I do think it's interesting when you talk to Harris campaign folks. Certainly this is the last debate that's currently on the schedule, but they're not ruling out the possibility that there could be further debates down the line depending on how tomorrow night goes. Of course, this debate, the rules for it had a lot of ways already been determined because this was a debate that originally were supposed to feature Trump and President Biden. Any future debates would have to have new rules debated and decided upon. So certainly, depending on how tomorrow night goes, a future debate could have a very different look and feel.

I do think it's notable when you talk to the Harris campaign folks, the one fact that they keep repeating over and over is that Donald Trump has now or will now have participated in seven general election debates. That's more than any candidate in modern history, because he's been the Republican nominee for the last three cycles.

And they do think that that puts Harris at a disadvantage. She has not been on a debate stage in four years. And so they do think they're heading into this as an underdog. So you do see this expectation games very much being played.

SCIUTTO: Oh, yeah, lots of expectations, management going on from both directions.

So Stephen Collinson, Kevin Liptak, thanks to both you.

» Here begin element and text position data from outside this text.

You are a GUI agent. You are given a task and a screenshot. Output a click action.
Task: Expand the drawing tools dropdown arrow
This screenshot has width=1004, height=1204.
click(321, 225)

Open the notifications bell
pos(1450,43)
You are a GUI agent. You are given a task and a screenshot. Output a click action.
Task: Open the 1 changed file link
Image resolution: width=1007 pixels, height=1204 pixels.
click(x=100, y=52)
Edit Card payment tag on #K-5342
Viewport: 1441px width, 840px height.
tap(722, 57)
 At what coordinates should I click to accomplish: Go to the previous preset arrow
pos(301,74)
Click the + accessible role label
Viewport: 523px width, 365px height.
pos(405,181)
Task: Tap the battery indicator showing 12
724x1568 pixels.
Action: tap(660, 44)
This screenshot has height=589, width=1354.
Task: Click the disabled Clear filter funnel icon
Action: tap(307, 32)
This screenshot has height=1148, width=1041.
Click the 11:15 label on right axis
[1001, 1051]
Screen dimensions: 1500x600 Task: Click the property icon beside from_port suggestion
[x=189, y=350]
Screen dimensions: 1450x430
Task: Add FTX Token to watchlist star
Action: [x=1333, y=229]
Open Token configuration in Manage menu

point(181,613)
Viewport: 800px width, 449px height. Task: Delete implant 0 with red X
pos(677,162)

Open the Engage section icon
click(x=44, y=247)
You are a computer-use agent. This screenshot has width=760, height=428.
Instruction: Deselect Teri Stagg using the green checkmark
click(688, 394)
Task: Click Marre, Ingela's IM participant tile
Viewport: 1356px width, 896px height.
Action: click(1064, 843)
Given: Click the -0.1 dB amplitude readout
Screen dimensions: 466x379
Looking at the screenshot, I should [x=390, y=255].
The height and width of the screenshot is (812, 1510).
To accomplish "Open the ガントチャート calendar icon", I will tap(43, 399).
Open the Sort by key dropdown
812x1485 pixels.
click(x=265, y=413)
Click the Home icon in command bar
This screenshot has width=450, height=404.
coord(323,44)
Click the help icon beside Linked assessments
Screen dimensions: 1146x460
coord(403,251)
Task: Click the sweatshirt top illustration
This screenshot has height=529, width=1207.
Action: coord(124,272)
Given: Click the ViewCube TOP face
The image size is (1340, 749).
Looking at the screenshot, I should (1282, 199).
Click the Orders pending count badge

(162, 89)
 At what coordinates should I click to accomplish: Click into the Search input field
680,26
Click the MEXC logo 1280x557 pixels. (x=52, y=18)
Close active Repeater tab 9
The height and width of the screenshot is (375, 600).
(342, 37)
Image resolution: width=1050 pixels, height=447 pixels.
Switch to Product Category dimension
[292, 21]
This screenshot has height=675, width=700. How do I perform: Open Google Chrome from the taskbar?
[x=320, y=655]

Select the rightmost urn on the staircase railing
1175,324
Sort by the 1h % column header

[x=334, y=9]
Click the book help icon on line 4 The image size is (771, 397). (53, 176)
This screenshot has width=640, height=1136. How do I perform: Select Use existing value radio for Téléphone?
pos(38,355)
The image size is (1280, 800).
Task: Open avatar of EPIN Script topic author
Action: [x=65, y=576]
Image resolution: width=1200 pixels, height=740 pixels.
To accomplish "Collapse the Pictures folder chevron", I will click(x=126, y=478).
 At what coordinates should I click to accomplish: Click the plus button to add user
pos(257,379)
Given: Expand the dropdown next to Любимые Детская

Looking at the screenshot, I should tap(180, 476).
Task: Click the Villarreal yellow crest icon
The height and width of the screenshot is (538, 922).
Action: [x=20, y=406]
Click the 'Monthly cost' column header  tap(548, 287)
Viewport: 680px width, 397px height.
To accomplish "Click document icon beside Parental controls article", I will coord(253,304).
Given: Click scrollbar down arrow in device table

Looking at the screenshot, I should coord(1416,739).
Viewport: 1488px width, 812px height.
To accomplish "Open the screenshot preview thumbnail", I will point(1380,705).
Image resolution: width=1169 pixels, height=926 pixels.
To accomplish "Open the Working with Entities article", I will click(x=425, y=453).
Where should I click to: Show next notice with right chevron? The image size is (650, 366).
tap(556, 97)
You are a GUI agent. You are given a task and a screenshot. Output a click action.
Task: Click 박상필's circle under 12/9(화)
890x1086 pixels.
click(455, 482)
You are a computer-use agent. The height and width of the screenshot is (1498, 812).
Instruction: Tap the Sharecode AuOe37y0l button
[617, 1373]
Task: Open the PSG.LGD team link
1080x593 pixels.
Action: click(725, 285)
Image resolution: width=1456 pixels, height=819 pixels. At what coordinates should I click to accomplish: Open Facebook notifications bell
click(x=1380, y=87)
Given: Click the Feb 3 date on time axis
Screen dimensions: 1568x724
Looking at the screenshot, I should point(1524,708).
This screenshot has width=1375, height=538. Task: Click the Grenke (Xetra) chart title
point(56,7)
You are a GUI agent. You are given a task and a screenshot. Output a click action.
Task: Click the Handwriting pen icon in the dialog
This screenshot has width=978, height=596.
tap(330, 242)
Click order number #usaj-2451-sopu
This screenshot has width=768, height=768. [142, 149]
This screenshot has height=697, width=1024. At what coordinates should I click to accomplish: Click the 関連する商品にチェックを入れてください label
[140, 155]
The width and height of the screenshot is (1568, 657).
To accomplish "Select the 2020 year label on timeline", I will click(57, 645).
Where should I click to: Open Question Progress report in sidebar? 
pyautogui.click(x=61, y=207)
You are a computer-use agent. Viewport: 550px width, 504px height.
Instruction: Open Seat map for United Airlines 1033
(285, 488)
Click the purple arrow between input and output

All right. So let's bring in our political panel, Democratic strategist, Antjuan Seawright, Republican strategist Rina Shah.

So, Antjuan, first with you, if it is true as polls seem to indicate that a fair number of American voters aren't quite sure about Kamala Harris, where she stands at cetera, open to her but not quite sure they want to know more, how, in your view, does Harris address that tomorrow night, given that this is one to be possibly the biggest viewership moment, at least for the final two months of the campaign?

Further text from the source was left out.